ACTIVITY 1 —
Answer these questions about the passage on the dementia care home, one per line:
(a) What is the layout of the facilities made up of?
(b) On what date is the party to celebrate the Royal wedding planned?
(c) What is part of the admissions criteria?
ACTIVITY 2 — Summarize the passage on the dementia care home in two sentences.
ACTIVITY 3 — List every former occupation of the residents mentioned in the passage on the dementia care home.

GIVEN TEXT —
════════════════

One fundamental element is the layout of the facilities themselves, made up of separate cottages interlinked by corridors and a garden.
There’s also a raft of activities organised each week - everything from swimming trips to tree planting and certainly going ‘way beyond bingo and dominoes’, according to Rita - while posters display adverts for art classes and a party planned to celebrate the Royal wedding on April 29.
Reiki practitioner Jackie Glossop is a regular visitor to the home - something as simple as a head massage helps convey a calmness to a resident that can set the tone for the day.
Such added extras are key to treating and caring for the person as well as the patient.
After all, before dementia robbed these people of the lives they once knew, each had their own distinctive personality and colourful background.
Joyce, for example, was a pastry chef, while fellow residents include a former barrister, baker and midwife.
The families of these individuals - all Sheffield citizens, something which is part of the admissions criteria - are desperately worried about what will happen to their loved ones if the homes are shut down.

════════════════

RECORDED INFORMATION —
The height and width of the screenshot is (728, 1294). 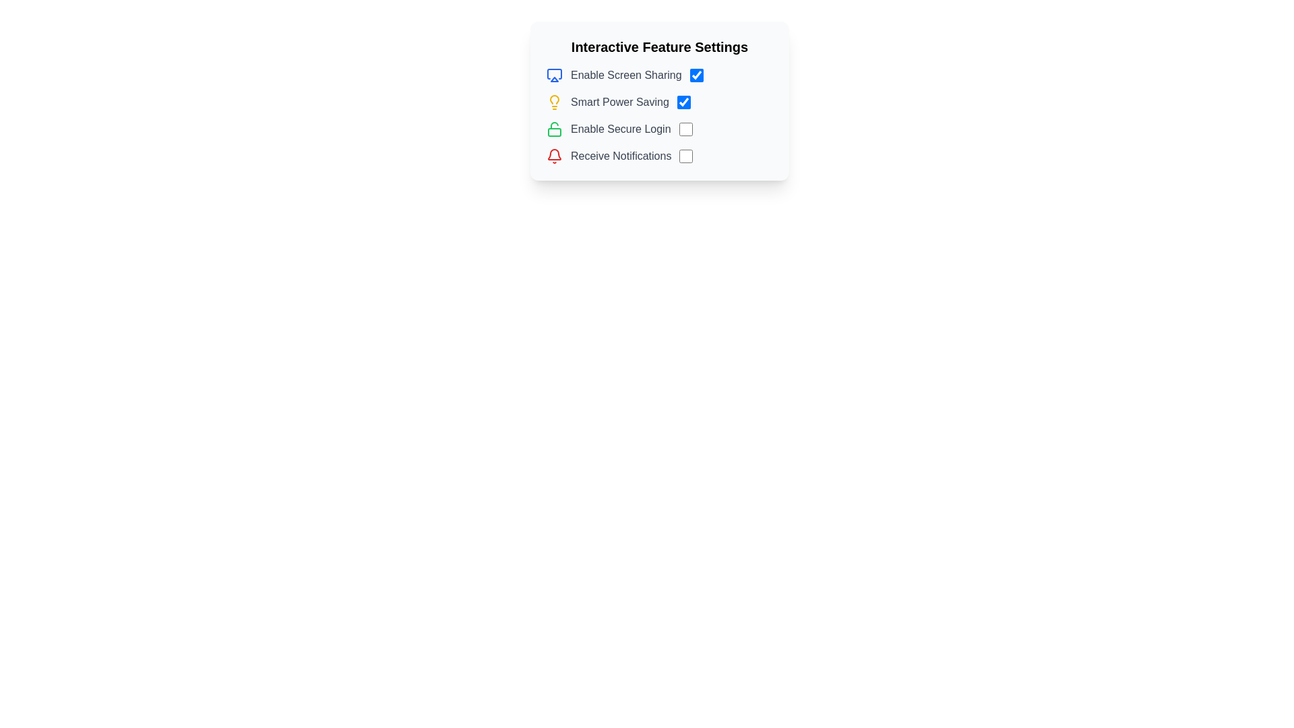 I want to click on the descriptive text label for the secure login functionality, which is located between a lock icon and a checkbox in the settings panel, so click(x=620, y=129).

════════════════

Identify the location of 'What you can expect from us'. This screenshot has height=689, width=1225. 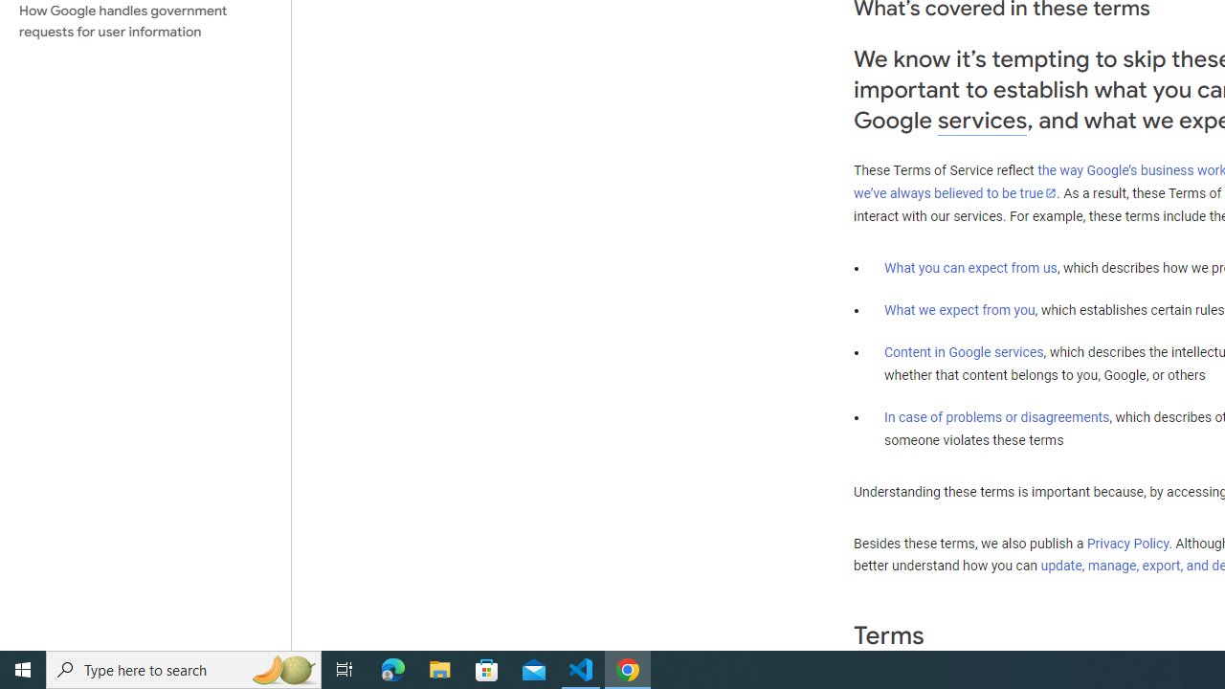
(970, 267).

════════════════

EXPECTED OUTPUT 1 —
(a) Separate cottages interlinked by corridors and a garden.
(b) April 29.
(c) Being a Sheffield citizen.

EXPECTED OUTPUT 2 — The home has a layout of separate cottages linked by corridors and a garden, and offers weekly activities and visits from a Reiki practitioner, extras described as key to caring for the person as well as the patient. Its residents, all Sheffield citizens who had distinctive personalities and backgrounds before dementia, have families who are desperately worried about what will happen if the homes are shut down.

EXPECTED OUTPUT 3 —
- Pastry chef
- Barrister
- Baker
- Midwife